Functional properties of parietal visual neurons: radial organization of directionalities within the visual field.


Parietal visual neurons (PVNs) were studied in waking monkeys as they executed a simple fixation-detection task. Test visual stimuli of varied direction, speed, and extent were presented during the fixation period; these stimuli did not control behavior. Most PVNs subtend large, bilateral receptive fields and are exquisitely sensitive to stimulus motion and direction but insensitive to stimulus speed. The directional preferences of PVNs along meridians are opponently organized, with the preferred directions pointing either inward toward or outward away from the fixation point. Evidence presented in the preceding paper (Motter et al., 1987) indicates that opponent directionality along a single meridian is produced by a feed-forward inhibition of 20 degrees-30 degrees spatial extent.
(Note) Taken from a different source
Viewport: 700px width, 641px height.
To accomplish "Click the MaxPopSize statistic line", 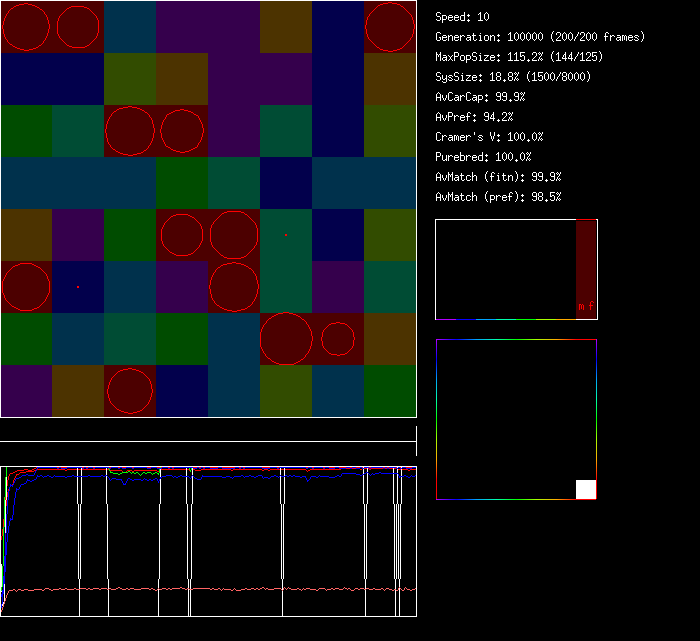I will pyautogui.click(x=518, y=57).
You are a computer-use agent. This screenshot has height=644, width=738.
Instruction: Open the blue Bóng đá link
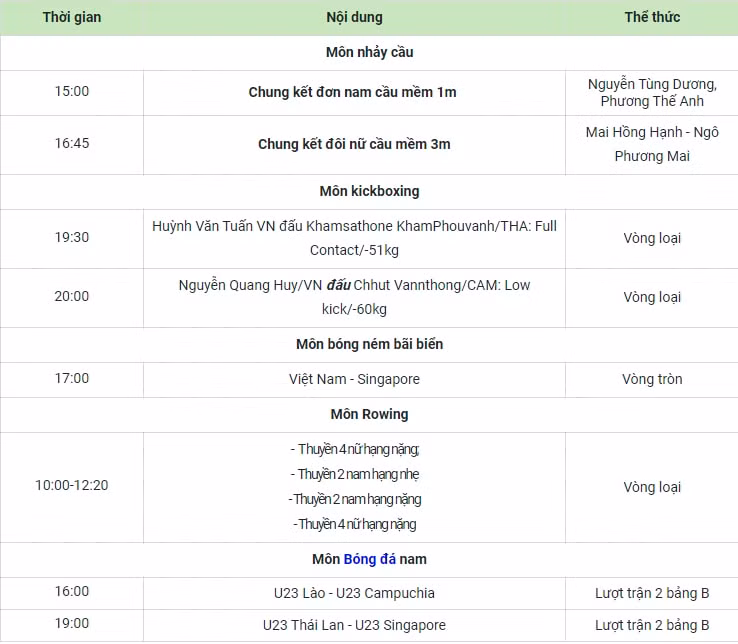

The observations fit a double-Gaussian model of superimposed but unequal excitatory and inhibitory receptive fields: When the former is larger, inward directionality results; when smaller, outward directionality results. We examine here the distribution of the meridional directional preferences in the visual field. Tests showed that opponent organization is not produced by differences in local directional properties in different parts of the receptive field. The distribution of response intensities from one meridian to another is adequately described by a sine wave function. These data indicate a best radial direction for each neuron with a broad distribution of response intensities over successive meridians. Thus, any single PVN, with rare exceptions, cannot signal radial stimulus direction precisely. We then determined how accurately the population response predicted radial stimulus direction by the application of a linear vector summation model. The resulting population vector varied from stimulus direction by an average of 9 degrees. Whether or not the perception of the direction of motion depends upon a population vector remains uncertain. PVNs are especially sensitive to object movement in the visual surround, particularly in the periphery of the visual field. This, combined with their large receptive fields and their wide but flat sensitivity to stimulus speed, makes them especially sensitive to optic flow. This is discussed in relation to the role of the parietal visual system in the visual guidance of projected movements of the arm and hand, in the guidance of locomotion, and in evoking the illusion of vection.